**Items from a data source:**
◆ ◆ ◆ ◆
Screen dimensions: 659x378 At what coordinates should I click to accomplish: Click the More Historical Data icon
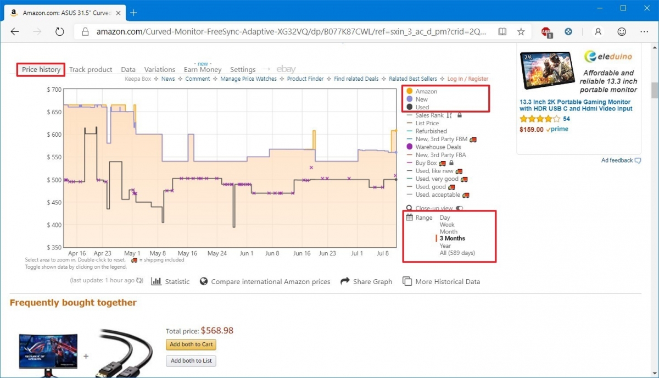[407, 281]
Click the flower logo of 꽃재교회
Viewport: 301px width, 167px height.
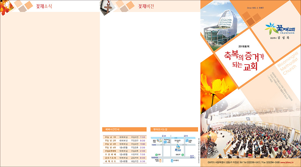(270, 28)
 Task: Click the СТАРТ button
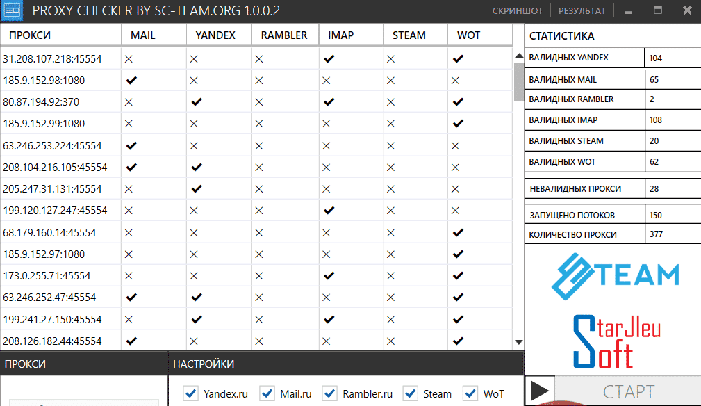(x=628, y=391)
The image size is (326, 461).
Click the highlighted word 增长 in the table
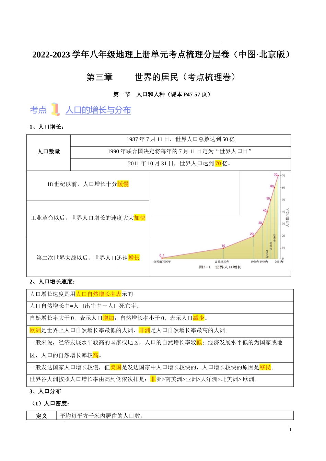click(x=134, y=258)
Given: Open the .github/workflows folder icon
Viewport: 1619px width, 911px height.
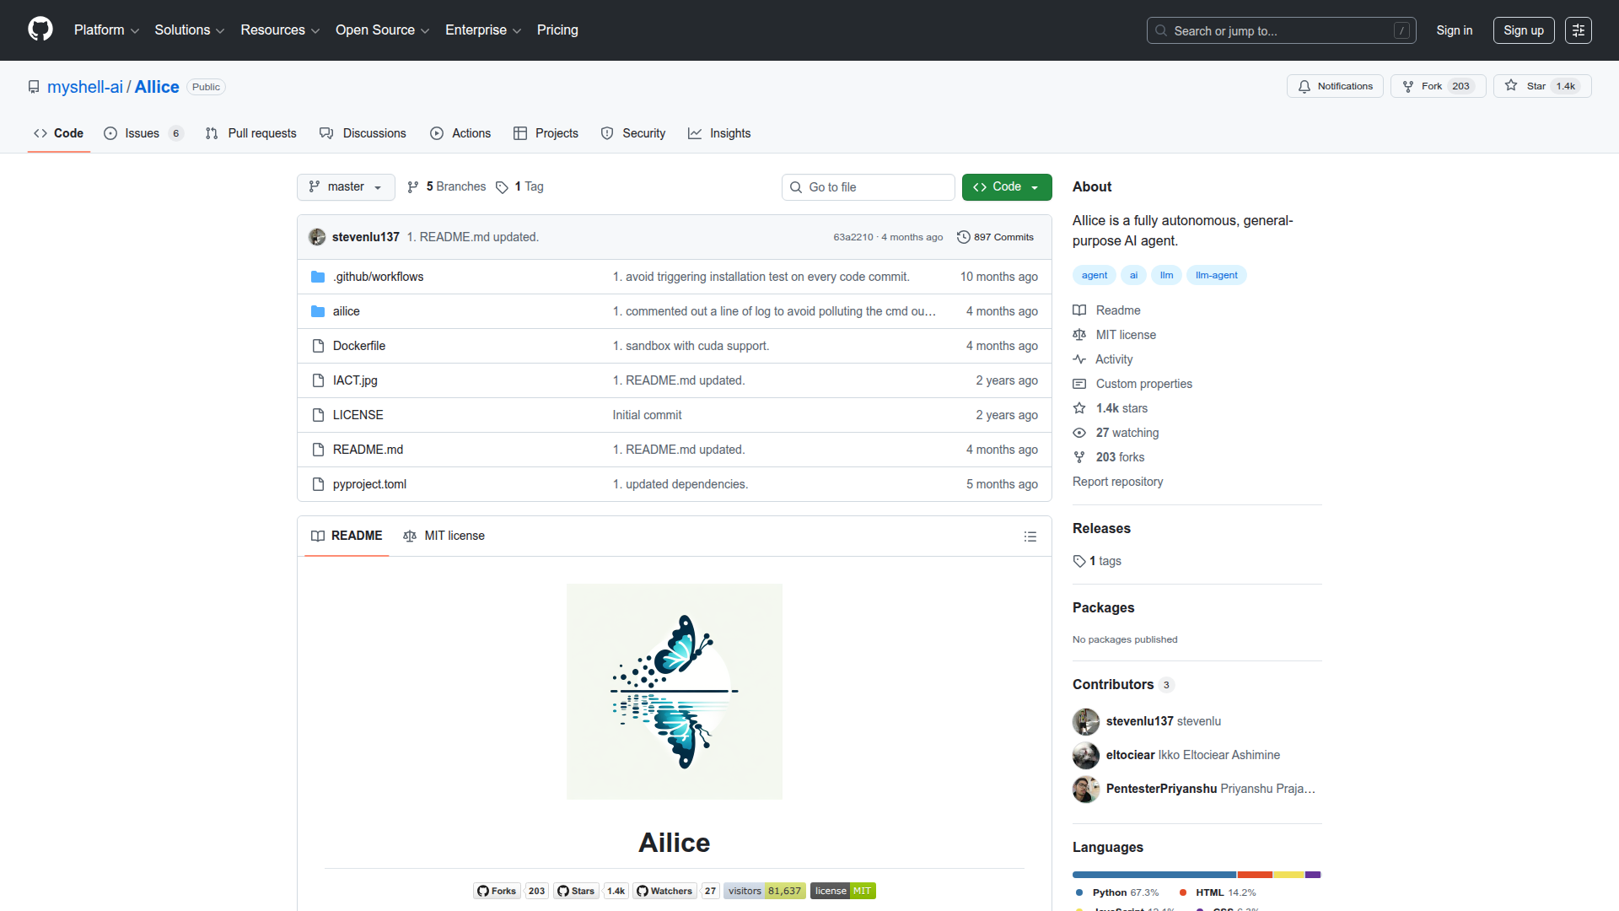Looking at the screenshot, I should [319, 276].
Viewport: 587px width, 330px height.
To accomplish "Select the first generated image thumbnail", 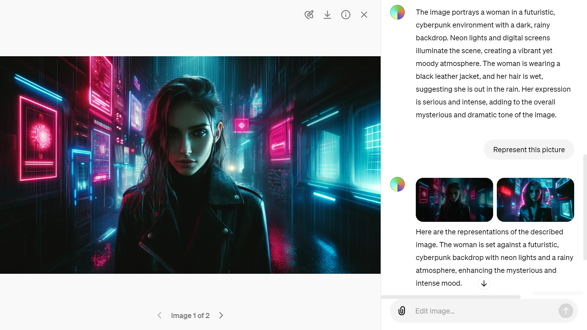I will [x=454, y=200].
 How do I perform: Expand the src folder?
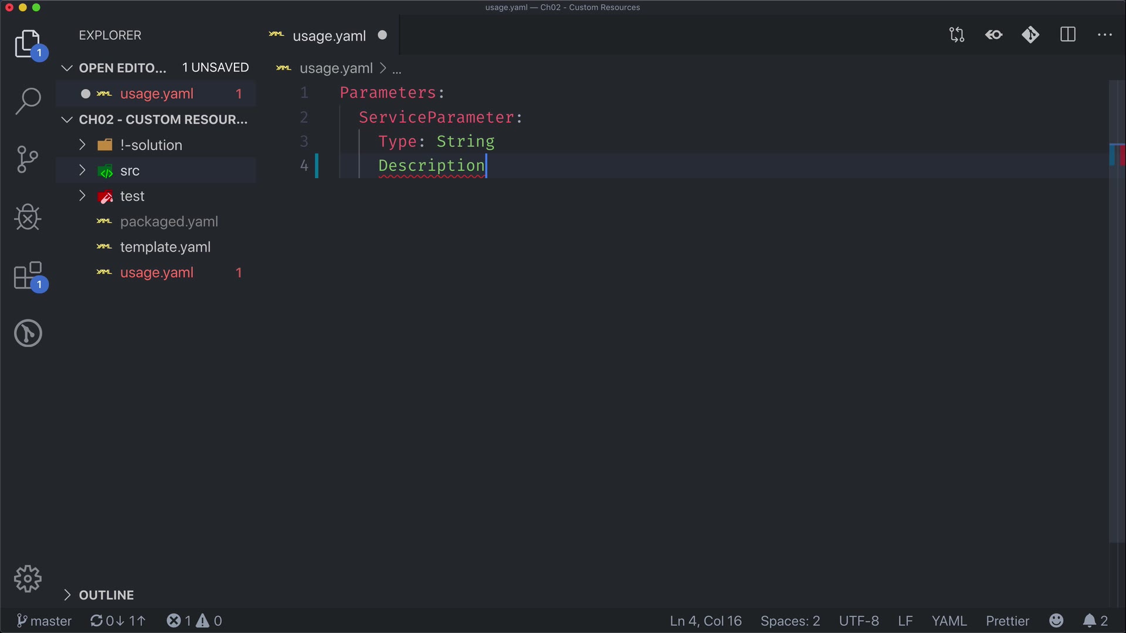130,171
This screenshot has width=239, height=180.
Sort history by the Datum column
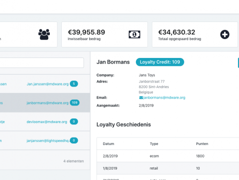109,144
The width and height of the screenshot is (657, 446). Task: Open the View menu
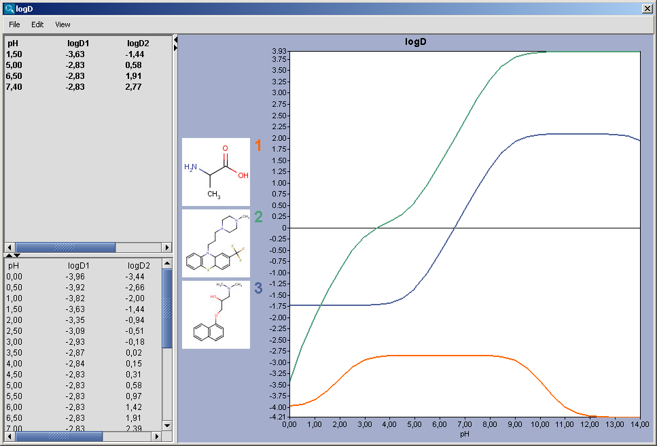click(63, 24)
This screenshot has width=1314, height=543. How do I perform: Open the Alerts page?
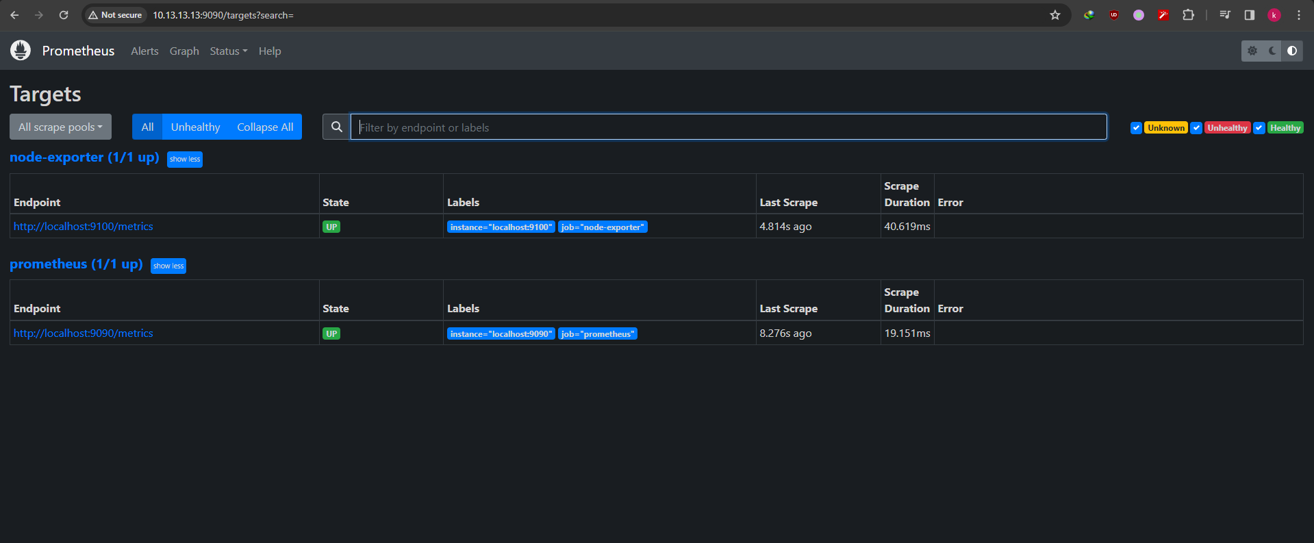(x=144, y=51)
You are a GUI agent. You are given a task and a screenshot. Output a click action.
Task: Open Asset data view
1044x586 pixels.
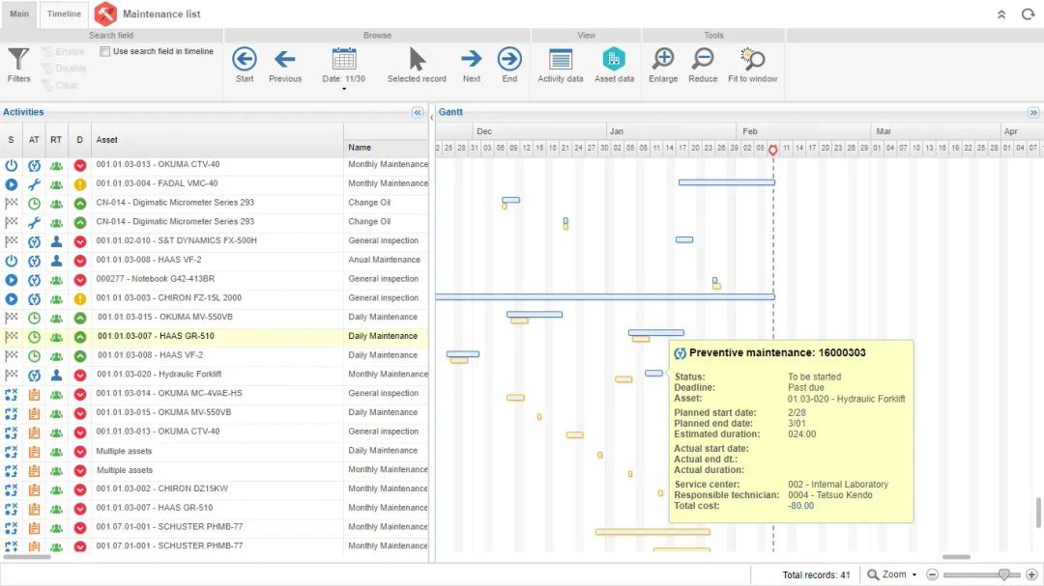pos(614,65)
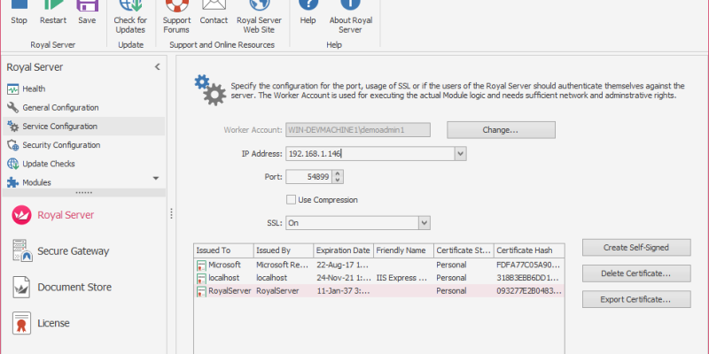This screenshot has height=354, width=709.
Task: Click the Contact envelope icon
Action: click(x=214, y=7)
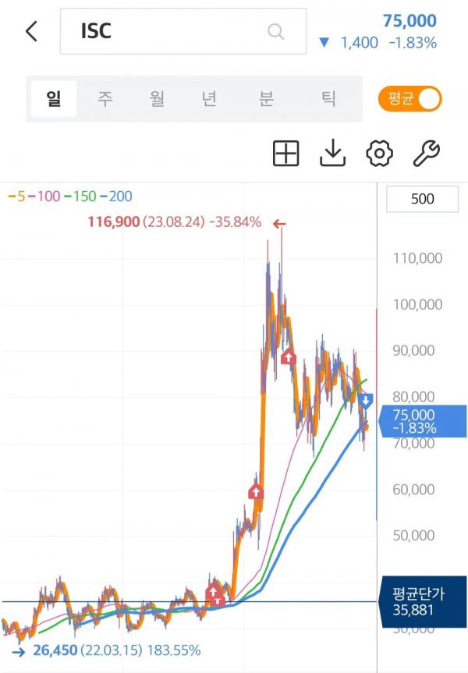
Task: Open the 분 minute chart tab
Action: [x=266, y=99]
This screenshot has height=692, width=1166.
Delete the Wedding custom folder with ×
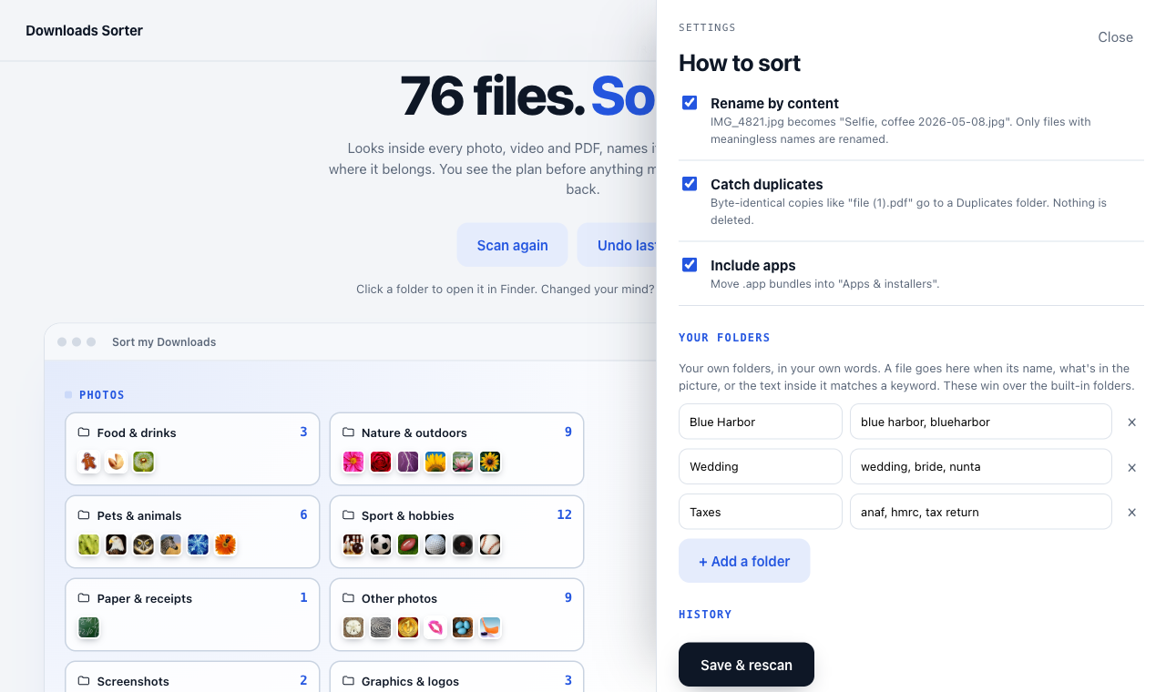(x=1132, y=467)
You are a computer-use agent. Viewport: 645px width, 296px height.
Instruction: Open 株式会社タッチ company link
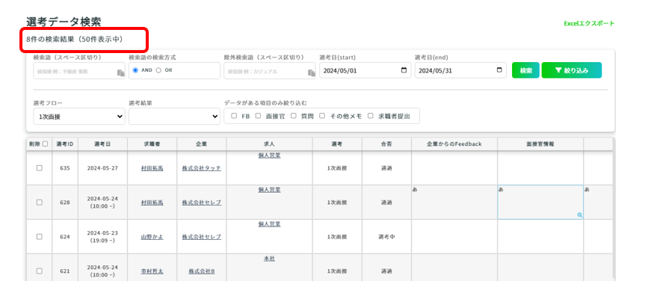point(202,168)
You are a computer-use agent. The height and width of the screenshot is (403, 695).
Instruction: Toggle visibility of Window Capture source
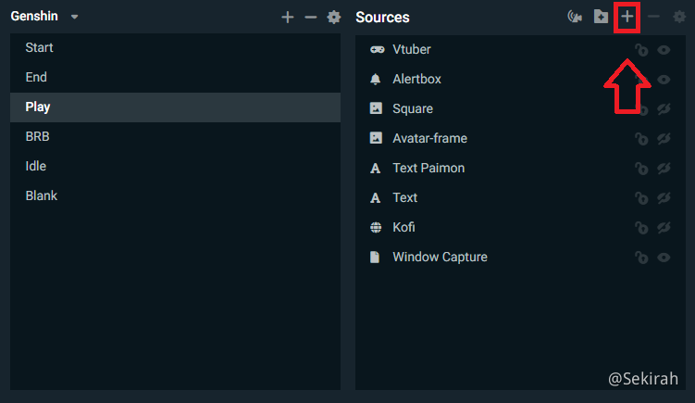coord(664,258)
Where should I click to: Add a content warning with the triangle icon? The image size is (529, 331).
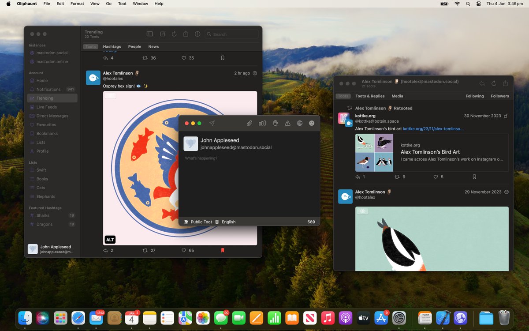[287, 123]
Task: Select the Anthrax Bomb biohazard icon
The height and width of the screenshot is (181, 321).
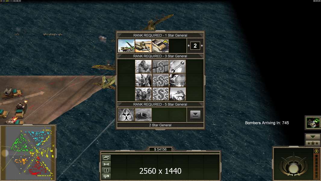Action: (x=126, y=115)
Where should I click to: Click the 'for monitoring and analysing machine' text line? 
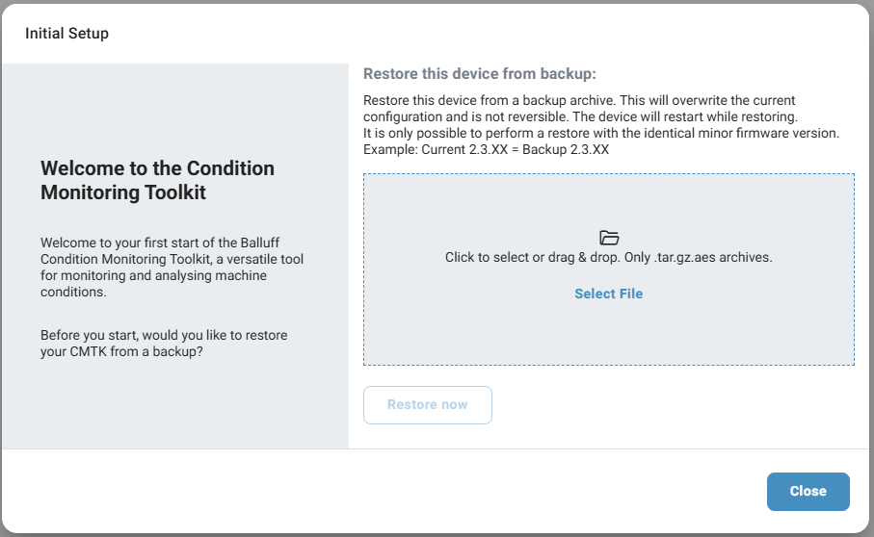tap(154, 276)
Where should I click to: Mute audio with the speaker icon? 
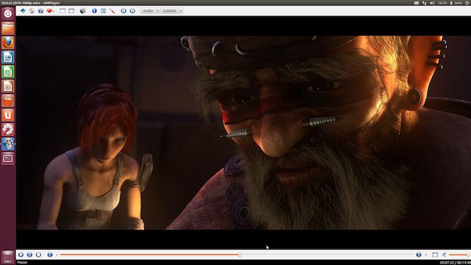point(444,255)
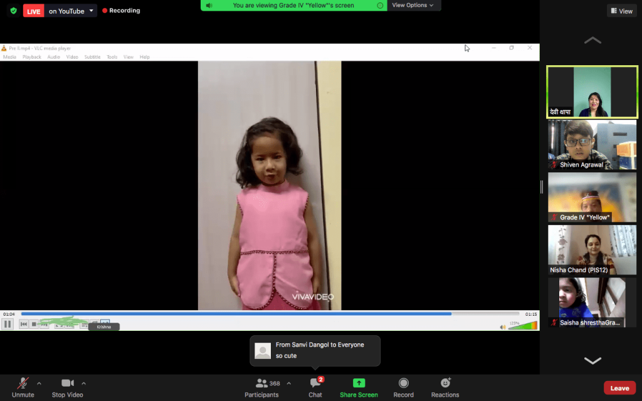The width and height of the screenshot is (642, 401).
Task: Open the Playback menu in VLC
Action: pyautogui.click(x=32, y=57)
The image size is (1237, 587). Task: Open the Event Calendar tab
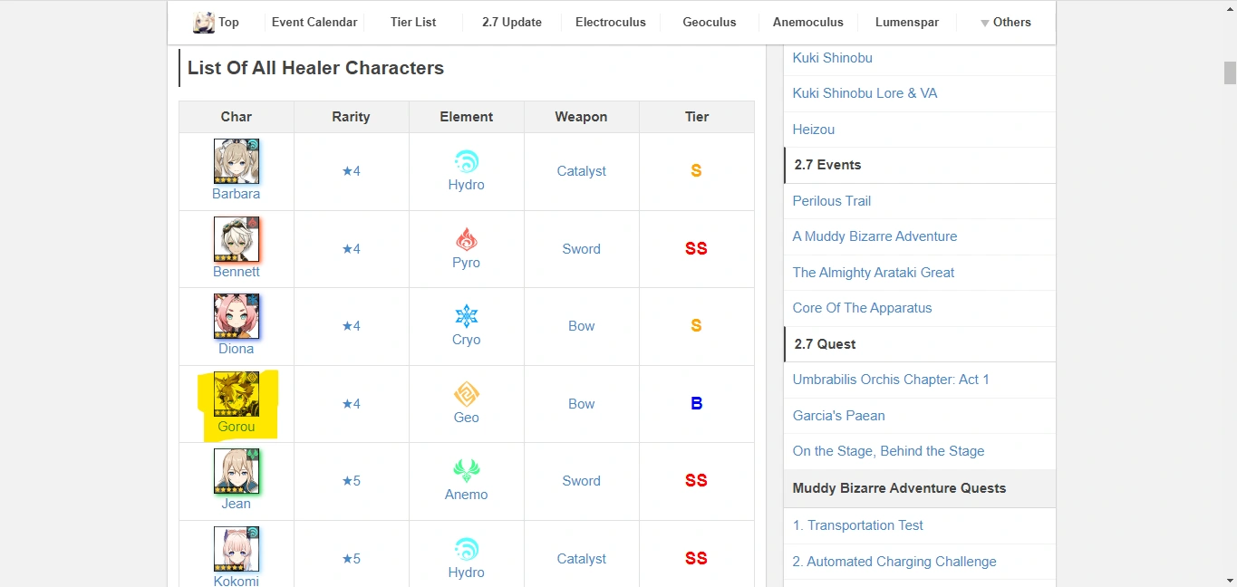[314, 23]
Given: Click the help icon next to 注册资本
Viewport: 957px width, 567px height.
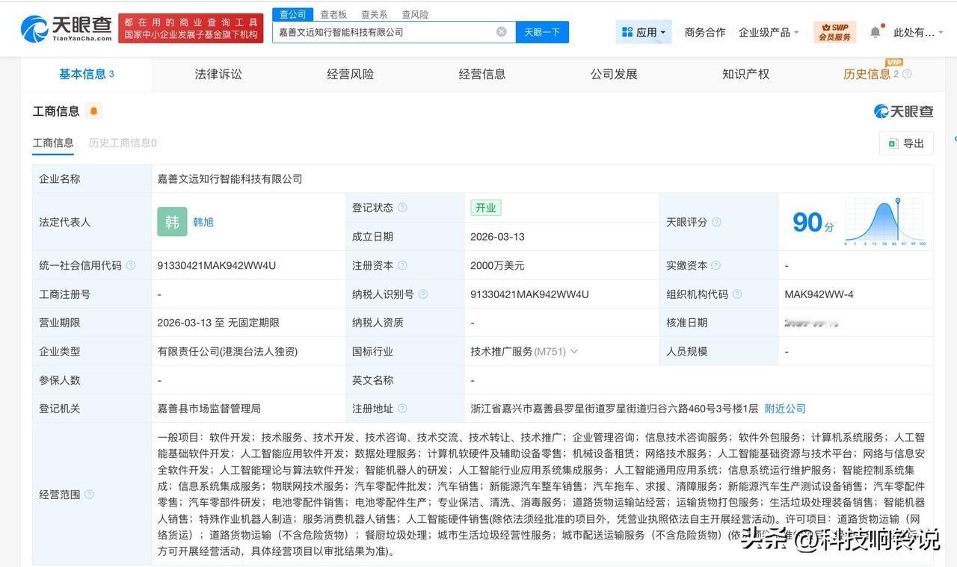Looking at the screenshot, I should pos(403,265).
◆ ◆ ◆ ◆
Reproduce the material above word for word, starting at the line that contains "Where should I click to: Mute" and ending with the last line of the material. Omit the pictures.

**THE COMPLETED TASK:**
Where should I click to: Mute audio with the speaker icon? 
point(444,255)
The width and height of the screenshot is (642, 401).
Task: Open the Playback menu in VLC
Action: pyautogui.click(x=32, y=57)
The image size is (1237, 587). Task: Open the Event Calendar tab
[314, 23]
Given: Click the help icon next to 注册资本
Viewport: 957px width, 567px height.
Looking at the screenshot, I should pos(403,265).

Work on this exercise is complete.